A study by researchers at Emory University in Atlanta finds a direct correlation between pre-term births and lower standardized test scores for these children when they get older. Preterm births are defined as mothers who deliver their babies with less than 37 weeks of gestation.
The study compared results on the Criterion-Referenced Competency Test given to first graders in Georgia public schools. The results showed that babies who were preterm were more likely to underperform on the test as first graders.
“Strategies should be implemented to promote maternal academic achievement and full-term gestation,” says Carol Hogue, Terry Professor of Maternal and Child Health at Emory’s Rollins School of Public Health. “This also includes proper education of the consequences of early elective inductions and the importance of addressing known risk factors for preterm birth.”
“Given the fact that the fetal brain grows by nearly one third in the last five weeks of pregnancy, it is not surprising that any injury, such as prematurity, at this stage can lead to neurodevelopmental delays,” explains co-author Lucky Jain, Richard W. Blumberg Professor and executive vice chairman for the Department of Pediatrics at Emory University School of Medicine. “The surprising finding in this study is the extension of these delays into early school age.”
The results are of particular significance to African Americans. More than 17 percent of all African American mothers give birth before completing 37 months gestation. For non-Hispanic whites, only 10 percent of all births are preterm.

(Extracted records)
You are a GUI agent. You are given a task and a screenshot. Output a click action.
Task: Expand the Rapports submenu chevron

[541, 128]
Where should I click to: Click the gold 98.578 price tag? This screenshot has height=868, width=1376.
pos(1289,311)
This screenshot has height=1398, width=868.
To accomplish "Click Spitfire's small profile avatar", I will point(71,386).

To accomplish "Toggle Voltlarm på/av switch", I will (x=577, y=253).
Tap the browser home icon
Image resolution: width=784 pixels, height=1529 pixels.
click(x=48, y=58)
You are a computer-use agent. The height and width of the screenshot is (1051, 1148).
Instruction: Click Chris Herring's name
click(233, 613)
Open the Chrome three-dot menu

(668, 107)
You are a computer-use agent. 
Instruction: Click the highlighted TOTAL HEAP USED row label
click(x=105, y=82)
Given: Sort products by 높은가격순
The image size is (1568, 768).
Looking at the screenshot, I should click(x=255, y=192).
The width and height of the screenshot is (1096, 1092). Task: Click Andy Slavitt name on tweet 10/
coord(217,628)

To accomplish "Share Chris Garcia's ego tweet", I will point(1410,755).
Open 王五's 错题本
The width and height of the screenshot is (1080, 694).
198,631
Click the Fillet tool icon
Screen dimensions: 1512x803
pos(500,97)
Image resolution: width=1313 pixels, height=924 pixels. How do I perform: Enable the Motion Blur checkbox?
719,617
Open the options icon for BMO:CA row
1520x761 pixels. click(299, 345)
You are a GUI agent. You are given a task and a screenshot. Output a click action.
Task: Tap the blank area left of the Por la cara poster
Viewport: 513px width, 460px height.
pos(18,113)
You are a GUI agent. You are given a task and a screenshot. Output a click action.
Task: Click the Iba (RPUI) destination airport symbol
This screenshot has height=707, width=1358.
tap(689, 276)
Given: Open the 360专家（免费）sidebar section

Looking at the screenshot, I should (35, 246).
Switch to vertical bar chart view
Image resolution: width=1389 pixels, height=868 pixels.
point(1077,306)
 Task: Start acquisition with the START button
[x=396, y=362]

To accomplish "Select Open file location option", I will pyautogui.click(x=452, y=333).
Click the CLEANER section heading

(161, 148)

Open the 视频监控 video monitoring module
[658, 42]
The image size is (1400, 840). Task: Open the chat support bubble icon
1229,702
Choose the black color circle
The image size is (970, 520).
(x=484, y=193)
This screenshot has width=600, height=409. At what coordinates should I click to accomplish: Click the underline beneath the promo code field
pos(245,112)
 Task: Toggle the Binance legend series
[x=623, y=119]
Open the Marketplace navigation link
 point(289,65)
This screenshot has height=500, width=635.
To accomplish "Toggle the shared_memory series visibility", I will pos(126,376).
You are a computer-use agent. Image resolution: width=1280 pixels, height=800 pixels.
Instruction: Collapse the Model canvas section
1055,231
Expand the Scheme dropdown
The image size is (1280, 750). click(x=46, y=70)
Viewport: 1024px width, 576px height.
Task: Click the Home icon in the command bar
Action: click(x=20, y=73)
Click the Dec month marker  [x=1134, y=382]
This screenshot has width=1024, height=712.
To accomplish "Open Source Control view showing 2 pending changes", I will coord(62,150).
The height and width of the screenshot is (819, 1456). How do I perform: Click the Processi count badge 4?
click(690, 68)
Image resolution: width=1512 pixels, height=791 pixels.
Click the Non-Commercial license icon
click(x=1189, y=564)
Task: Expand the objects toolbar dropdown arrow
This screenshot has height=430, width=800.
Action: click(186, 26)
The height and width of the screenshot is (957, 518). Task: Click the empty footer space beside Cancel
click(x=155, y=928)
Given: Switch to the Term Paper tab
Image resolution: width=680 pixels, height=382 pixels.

DESCRIPTION OF THE TASK
List every percentage or fraction that appears in the article on preterm births. None of the lines matter here.

RESULT OF THIS TASK
- nearly one third (how much the fetal brain grows in the last five weeks of pregnancy)
- more than 17 percent (African American mothers)
- 10 percent (preterm births among non-Hispanic whites)